→ Text and item location entries:
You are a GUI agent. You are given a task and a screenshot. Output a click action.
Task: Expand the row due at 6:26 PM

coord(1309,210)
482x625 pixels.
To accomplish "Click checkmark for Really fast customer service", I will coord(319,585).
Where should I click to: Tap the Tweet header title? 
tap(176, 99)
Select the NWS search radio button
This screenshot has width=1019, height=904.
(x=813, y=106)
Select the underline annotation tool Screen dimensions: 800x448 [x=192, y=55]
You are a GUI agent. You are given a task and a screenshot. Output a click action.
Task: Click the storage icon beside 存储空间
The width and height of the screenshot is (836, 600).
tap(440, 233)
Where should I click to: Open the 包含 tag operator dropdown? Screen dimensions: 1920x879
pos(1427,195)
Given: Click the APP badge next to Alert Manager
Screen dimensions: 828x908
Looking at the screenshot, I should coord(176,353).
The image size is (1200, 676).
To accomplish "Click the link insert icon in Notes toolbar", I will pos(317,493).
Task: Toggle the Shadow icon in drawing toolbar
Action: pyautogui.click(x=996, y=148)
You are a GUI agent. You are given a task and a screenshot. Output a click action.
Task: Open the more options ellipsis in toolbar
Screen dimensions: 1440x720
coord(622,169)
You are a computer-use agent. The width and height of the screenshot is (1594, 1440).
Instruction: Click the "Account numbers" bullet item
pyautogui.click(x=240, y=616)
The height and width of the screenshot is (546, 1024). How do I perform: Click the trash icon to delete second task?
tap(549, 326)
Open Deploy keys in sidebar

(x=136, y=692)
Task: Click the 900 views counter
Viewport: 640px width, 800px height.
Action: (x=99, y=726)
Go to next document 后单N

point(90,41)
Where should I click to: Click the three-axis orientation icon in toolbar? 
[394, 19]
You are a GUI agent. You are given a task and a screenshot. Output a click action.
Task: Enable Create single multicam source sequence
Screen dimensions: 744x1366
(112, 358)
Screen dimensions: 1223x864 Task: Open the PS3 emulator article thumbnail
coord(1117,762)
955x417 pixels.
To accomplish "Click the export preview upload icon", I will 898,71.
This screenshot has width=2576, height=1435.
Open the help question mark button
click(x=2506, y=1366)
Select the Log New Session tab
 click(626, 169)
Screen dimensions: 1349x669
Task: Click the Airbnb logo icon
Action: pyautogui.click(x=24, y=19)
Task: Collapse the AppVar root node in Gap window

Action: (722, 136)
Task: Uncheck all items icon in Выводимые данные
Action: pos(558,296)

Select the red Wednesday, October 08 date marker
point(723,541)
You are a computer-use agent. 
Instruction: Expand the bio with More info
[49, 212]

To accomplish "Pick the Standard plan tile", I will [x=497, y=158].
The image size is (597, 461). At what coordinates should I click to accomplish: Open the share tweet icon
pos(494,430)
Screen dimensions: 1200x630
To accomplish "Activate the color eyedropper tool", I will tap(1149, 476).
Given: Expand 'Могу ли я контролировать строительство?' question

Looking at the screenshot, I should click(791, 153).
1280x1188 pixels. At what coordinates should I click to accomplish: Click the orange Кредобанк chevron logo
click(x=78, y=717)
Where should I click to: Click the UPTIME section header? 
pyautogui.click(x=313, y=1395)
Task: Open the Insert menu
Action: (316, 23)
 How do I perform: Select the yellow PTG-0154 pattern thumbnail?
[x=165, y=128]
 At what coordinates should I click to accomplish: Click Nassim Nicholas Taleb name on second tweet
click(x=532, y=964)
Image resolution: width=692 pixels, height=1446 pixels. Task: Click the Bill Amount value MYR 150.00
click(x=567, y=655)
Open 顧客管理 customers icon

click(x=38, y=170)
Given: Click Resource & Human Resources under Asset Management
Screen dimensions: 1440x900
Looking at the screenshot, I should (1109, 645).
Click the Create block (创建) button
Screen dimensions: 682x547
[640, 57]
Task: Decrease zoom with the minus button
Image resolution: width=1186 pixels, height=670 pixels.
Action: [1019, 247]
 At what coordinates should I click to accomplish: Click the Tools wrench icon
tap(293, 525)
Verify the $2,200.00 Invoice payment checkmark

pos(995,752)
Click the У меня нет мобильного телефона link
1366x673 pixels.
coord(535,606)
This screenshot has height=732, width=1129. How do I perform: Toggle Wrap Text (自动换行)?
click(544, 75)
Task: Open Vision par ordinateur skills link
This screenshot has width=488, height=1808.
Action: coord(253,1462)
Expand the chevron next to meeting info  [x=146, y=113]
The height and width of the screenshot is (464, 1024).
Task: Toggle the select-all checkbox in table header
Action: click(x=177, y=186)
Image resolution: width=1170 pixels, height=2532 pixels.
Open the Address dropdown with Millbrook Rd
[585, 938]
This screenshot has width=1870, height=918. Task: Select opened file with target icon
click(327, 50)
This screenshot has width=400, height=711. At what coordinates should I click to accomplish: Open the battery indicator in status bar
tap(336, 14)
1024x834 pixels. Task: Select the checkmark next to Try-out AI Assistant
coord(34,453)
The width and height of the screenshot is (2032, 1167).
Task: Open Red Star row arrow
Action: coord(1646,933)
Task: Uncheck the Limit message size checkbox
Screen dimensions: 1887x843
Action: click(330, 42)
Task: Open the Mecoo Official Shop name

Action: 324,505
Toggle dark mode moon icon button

→ Written instruction: Write out every row above again, swapping "GUI agent" for "interface agent" wherever it occurs and leaving everything else unchanged.

→ Task answer:
You are a interface agent. You are given a task and a screenshot. Output a click action.
Task: Expand the row due at 6:26 PM

coord(1309,210)
482x625 pixels.
To accomplish "Click checkmark for Really fast customer service", I will coord(319,585).
Where should I click to: Tap the Tweet header title? 
tap(176, 99)
Select the NWS search radio button
This screenshot has width=1019, height=904.
(x=813, y=106)
Select the underline annotation tool Screen dimensions: 800x448 [x=192, y=55]
You are a interface agent. You are given a task and a screenshot. Output a click action.
Task: Click the storage icon beside 存储空间
The width and height of the screenshot is (836, 600).
tap(440, 233)
Where should I click to: Open the 包含 tag operator dropdown? Screen dimensions: 1920x879
pos(1427,195)
Given: Click the APP badge next to Alert Manager
Screen dimensions: 828x908
Looking at the screenshot, I should coord(176,353).
The image size is (1200, 676).
To accomplish "Click the link insert icon in Notes toolbar", I will pos(317,493).
Task: Toggle the Shadow icon in drawing toolbar
Action: pyautogui.click(x=996, y=148)
You are a interface agent. You are given a task and a screenshot. Output a click action.
Task: Open the more options ellipsis in toolbar
Screen dimensions: 1440x720
coord(622,169)
You are a computer-use agent. The width and height of the screenshot is (1594, 1440).
Instruction: Click the "Account numbers" bullet item
pyautogui.click(x=240, y=616)
The height and width of the screenshot is (546, 1024). How do I perform: Click the trash icon to delete second task?
tap(549, 326)
Open Deploy keys in sidebar

(x=136, y=692)
Task: Click the 900 views counter
Viewport: 640px width, 800px height.
Action: (x=99, y=726)
Go to next document 后单N

point(90,41)
Where should I click to: Click the three-axis orientation icon in toolbar? 
[394, 19]
You are a interface agent. You are given a task and a screenshot. Output a click action.
Task: Enable Create single multicam source sequence
Screen dimensions: 744x1366
(112, 358)
Screen dimensions: 1223x864 Task: Open the PS3 emulator article thumbnail
coord(1117,762)
955x417 pixels.
To accomplish "Click the export preview upload icon", I will 898,71.
This screenshot has width=2576, height=1435.
Open the help question mark button
click(x=2506, y=1366)
Select the Log New Session tab
 click(626, 169)
Screen dimensions: 1349x669
Task: Click the Airbnb logo icon
Action: pyautogui.click(x=24, y=19)
Task: Collapse the AppVar root node in Gap window

Action: (722, 136)
Task: Uncheck all items icon in Выводимые данные
Action: pos(558,296)

Select the red Wednesday, October 08 date marker
point(723,541)
You are a computer-use agent. 
Instruction: Expand the bio with More info
[49, 212]

To accomplish "Pick the Standard plan tile", I will [x=497, y=158].
The image size is (597, 461). At what coordinates should I click to accomplish: Open the share tweet icon
pos(494,430)
Screen dimensions: 1200x630
To accomplish "Activate the color eyedropper tool", I will tap(1149, 476).
Given: Expand 'Могу ли я контролировать строительство?' question

Looking at the screenshot, I should click(791, 153).
1280x1188 pixels. At what coordinates should I click to accomplish: Click the orange Кредобанк chevron logo
click(x=78, y=717)
Where should I click to: Click the UPTIME section header? 
pyautogui.click(x=313, y=1395)
Task: Open the Insert menu
Action: (316, 23)
 How do I perform: Select the yellow PTG-0154 pattern thumbnail?
[x=165, y=128]
 At what coordinates should I click to accomplish: Click Nassim Nicholas Taleb name on second tweet
click(x=532, y=964)
Image resolution: width=692 pixels, height=1446 pixels. Task: Click the Bill Amount value MYR 150.00
click(x=567, y=655)
Open 顧客管理 customers icon

click(x=38, y=170)
Given: Click Resource & Human Resources under Asset Management
Screen dimensions: 1440x900
Looking at the screenshot, I should (1109, 645).
Click the Create block (创建) button
Screen dimensions: 682x547
[640, 57]
Task: Decrease zoom with the minus button
Image resolution: width=1186 pixels, height=670 pixels.
Action: [1019, 247]
 At what coordinates should I click to accomplish: Click the Tools wrench icon
tap(293, 525)
Verify the $2,200.00 Invoice payment checkmark

pos(995,752)
Click the У меня нет мобильного телефона link
1366x673 pixels.
coord(535,606)
This screenshot has height=732, width=1129. How do I perform: Toggle Wrap Text (自动换行)?
click(544, 75)
Task: Open Vision par ordinateur skills link
This screenshot has width=488, height=1808.
Action: coord(253,1462)
Expand the chevron next to meeting info  [x=146, y=113]
The height and width of the screenshot is (464, 1024).
Task: Toggle the select-all checkbox in table header
Action: click(x=177, y=186)
Image resolution: width=1170 pixels, height=2532 pixels.
Open the Address dropdown with Millbrook Rd
[585, 938]
This screenshot has width=1870, height=918. Task: Select opened file with target icon
click(327, 50)
This screenshot has width=400, height=711. At what coordinates should I click to accomplish: Open the battery indicator in status bar
tap(336, 14)
1024x834 pixels. Task: Select the checkmark next to Try-out AI Assistant
coord(34,453)
The width and height of the screenshot is (2032, 1167).
Task: Open Red Star row arrow
Action: coord(1646,933)
Task: Uncheck the Limit message size checkbox
Screen dimensions: 1887x843
Action: click(330, 42)
Task: Open the Mecoo Official Shop name

Action: 324,505
Toggle dark mode moon icon button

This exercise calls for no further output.